Photo: Adrian Wyld La Presse canadienne «On a trouvé le juste équilibre», se justifie le ministre fédéral de l’Infrastructure, François-Philippe Champagne.

Le projet d’expansion de l’oléoduc Trans Mountain viendrait bel et bien augmenter la production de gaz à effet de serre (GES) au pays, concèdent des députés libéraux fédéraux, mais il est nécessaire pour financer la transition énergétique, à leur avis.

« On a trouvé le juste équilibre », se justifie le ministre fédéral de l’Infrastructure, François-Philippe Champagne. Il suggère même que l’augmentation des GES prévue sera « une conséquence de l’accélération » de la fin des énergies fossiles, selon lui.

Dans un rapport produit en 2016, l’Agence canadienne d’évaluation environnementale prévoyait que, compte tenu de la capacité ajoutée grâce au projet, les émissions de GES en amont pourraient varier de 13 à 15 mégatonnes additionnelles par année.

Selon Équiterre, ce serait l’équivalent de l’ajout de trois millions de voitures sur les routes en termes d’émissions de GES.

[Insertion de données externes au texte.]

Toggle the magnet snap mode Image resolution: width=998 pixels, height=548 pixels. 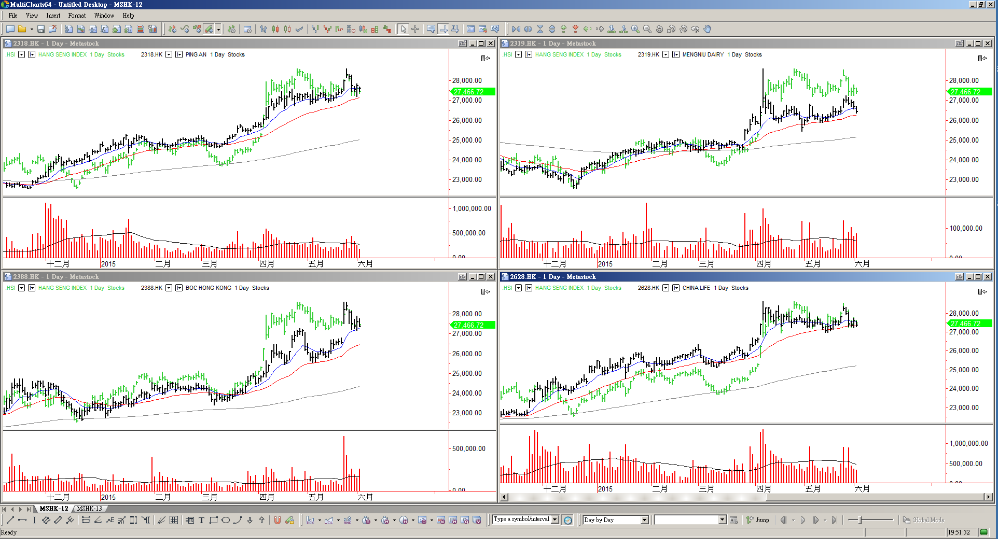pos(277,520)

Cette future augmentation de GES n’empêchera pas le Canada d’atteindre ses cibles internationales, martèlent les députés libéraux fédéraux.

« Nos objectifs restent les mêmes, affirme le député libéral Joël Lightbound. Quand on finance l’électrification des transports, quand on finance le transport en commun, on vient baisser nos émissions de gaz à effet de serre et c’est l’objectif du gouvernement. »

« Le but, ce n’est pas d’augmenter la production de pétrole, mais plutôt d’assurer qu’il y ait un plafond d’émissions de gaz à effet de serre », ajoute de son côté la ministre du Tourisme, des Langues officielles et de la Francophonie, Mélanie Joly.

Même le libéral Nathaniel Erskine-Smith, qui a déposé un projet de loi pour forcer son gouvernement à atteindre l’objectif « zéro émission nette » en matière de GES d’ici 2050, s’est rallié au plan.

« Selon moi, on ne devrait pas pointer du doigt un seul projet pour voir si nous avons du succès ou non pour combattre les changements climatiques. Ce qui m’intéresse, c’est notre perspective d’ici 2030, d’ici 2050 », a-t-il dit.

M. Erskine-Smith ajoute que, même sans ce projet, les Canadiens continueront d’utiliser les combustibles fossiles, qu’ils soient transportés par pipelines ou par trains.

L’oléoduc Trans Mountain a animé la période de questions à Ottawa, mercredi, au lendemain de l’approbation du gouvernement Trudeau.

Le chef adjoint du Nouveau Parti démocratique, Alexandre Boulerice, a accusé le gouvernement Trudeau d’essayer de faire « diversion » en créant un « Fonds vert » avec les éventuels profits du pipeline.